L’esilio forzato come punizione del suo essere: l’isola di Eea dopo un primo momento di sconforto si rivela più un regalo che un supplizio. Circe lontana dalla corte, dai suoi fratelli sempre pronti a schernirla e dalle occhiate scocciate e quasi disgustate della madre può finalmente conoscersi e uscire dall’ombra in cui è sempre rimasta. Si concede un altro amore, sempre per un umano, Dedalo: un amore più adulto di quello per Glauco e più consapevole. Sanno entrambi di avere poco tempo a disposizione, ne godono finché possono. Tutto ciò che le resta di lui un bellissimo telaio.
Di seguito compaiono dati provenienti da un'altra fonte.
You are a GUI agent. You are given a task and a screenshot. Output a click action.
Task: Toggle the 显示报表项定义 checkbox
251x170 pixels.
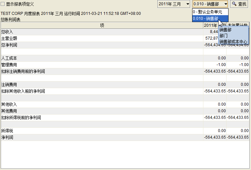point(3,4)
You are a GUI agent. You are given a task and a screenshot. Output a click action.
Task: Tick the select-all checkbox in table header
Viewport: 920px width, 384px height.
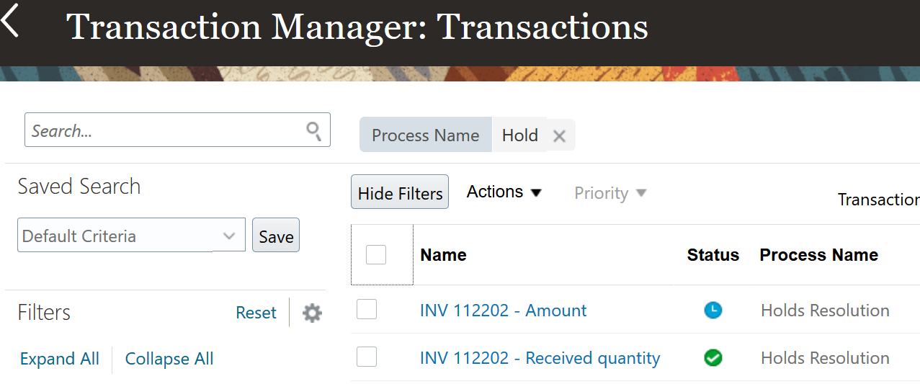coord(376,255)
L’uomo mi spinse contro il muro. Sbattei la testa sulla pietra grezza e la stanza esplose in tante scintille. Aprii la bocca per lanciare l’incantesimo, ma lui mi premette il braccio sulla trachea, strozzandomi la voce. Non riuscivo a parlare. Non riuscivo a respirare.

Nonostante Circe sia una dea, nonostante abbia un’isola tutta per sé, davanti agli occhi degli uomini a cui dà asilo è soltanto una donna. Questa la parte del romanzo più attuale, quella che racconta lo stupro subito, il senso di impotenza sotto la forza dell’uomo e che indaga la ferita di Circe-donna per spiegare la magia di Circe-maga. Il solito mito viene rovesciato, la versione dei fatti è quella della vittima: trasforma in maiali gli uomini che le hanno fatto del male, in primo luogo per difendersi e poi per far provare loro la stessa paura.
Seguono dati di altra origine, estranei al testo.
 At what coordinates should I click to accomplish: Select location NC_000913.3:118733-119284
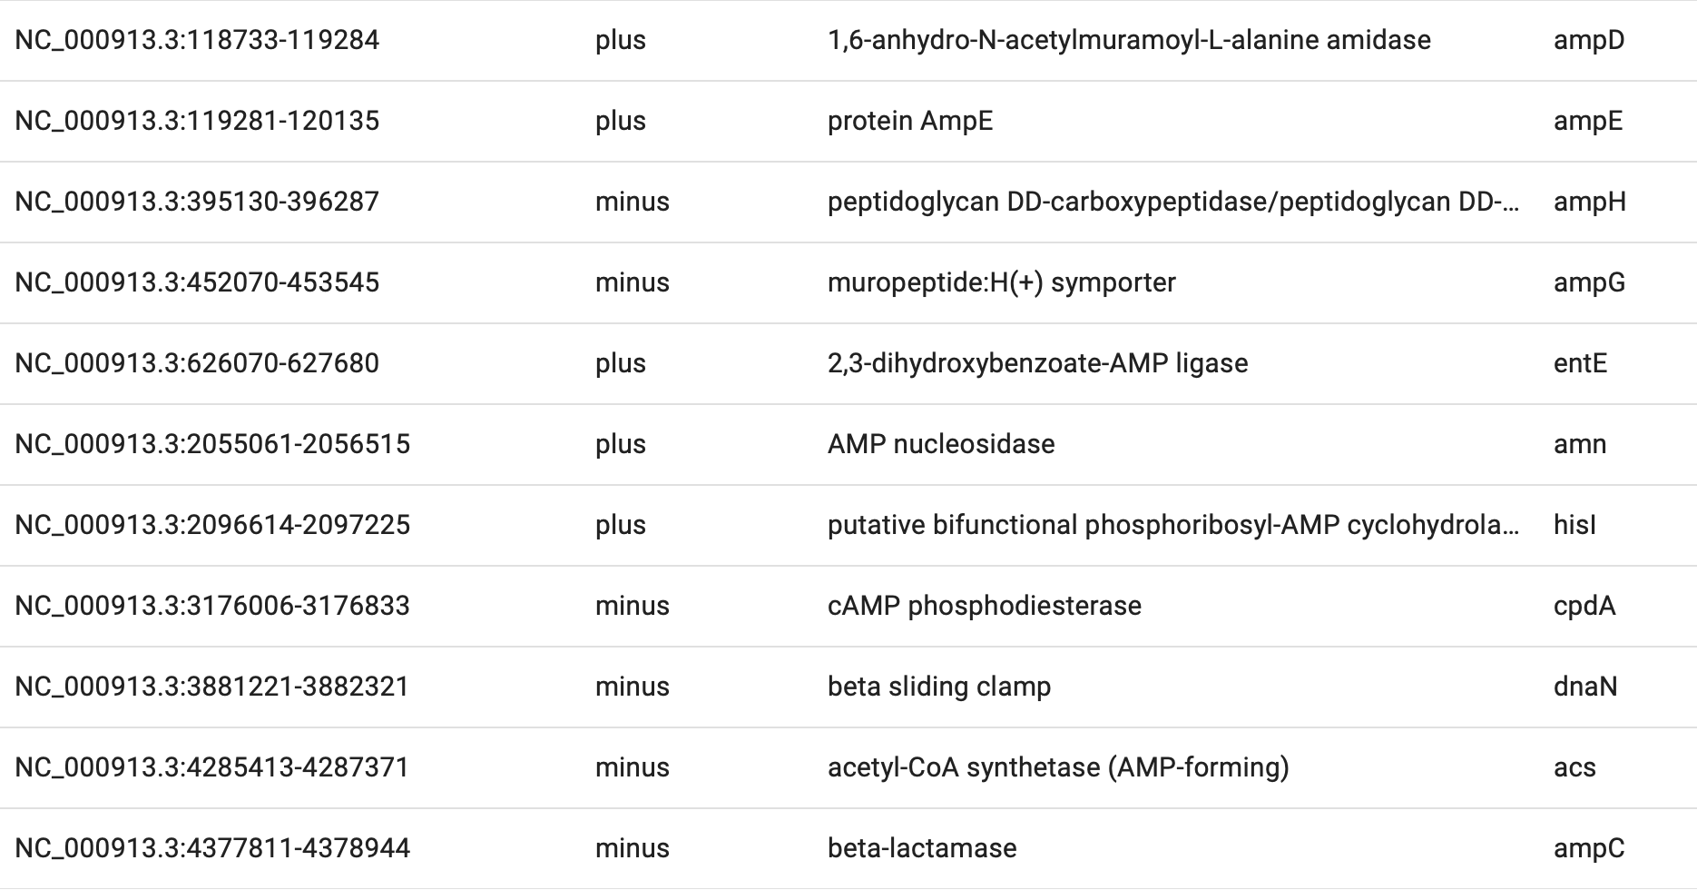click(x=197, y=40)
Io non ero prudente. Io ero incauta, avventata. Anch’egli era una lama affilata, lo percepivo. Di un tipo diverso, ma pur sempre una lama. Non mi importava. Pensai: dammi la tua lama. Qualcosa per cui valga la pena sanguinare.

Odisseo giunge ad Eea, come una profezia le aveva anticipato, e succede quello che tutti sappiamo. Per Circe questo eroe tornato dalla guerra è novità e anche passione, vuole che rimandi la partenza sempre di un’altra stagione e soffre al pensiero che ci sia una moglie ad aspettarlo da qualche parte.

Prende tutto ciò che viene, si riempie la testa di immagini e racconti perché sa che arriverà il momento in cui lui dovrà tornare a casa e lei dovrà lasciarlo andare. Circe però non sa che, partito Ulisse, penserà di essere rimasta sola per poi accorgersi di aver ricevuto qualcosa dall’amore perduto: non un telaio questa volta ma un figlio, Telegono.

Da giovane udii per caso parlare il medico di palazzo. Disse che le medicine che vendeva erano solo per figura. Perlopiù le ferite guariscono da sole, disse, se tu dai loro il tempo necessario.

Telegono cresce, vuole conoscere il padre e dopo una serie di vicissitudini porta ad Eea Penelope e Telemaco in fuga da Itaca. Improvvisamente queste due famiglie ne diventano una sola e Circe si ritrova a condividere la casa e le ansie con la moglie del suo Odisseo. Madeline Miller costruisce con maestria lo scontro tra queste due figure femminili che si scrutano da lontano, imparano a conoscersi per il bene dei loro figli e danno vita a una vera e propria famiglia allargata. L’epilogo è tutto da leggere, poetico e a tratti sconcertante ma rappresenta perfettamente le difficoltà e poi le gioie che si incontrano nel costruire un rapporto lì dove qualcosa è stato distrutto.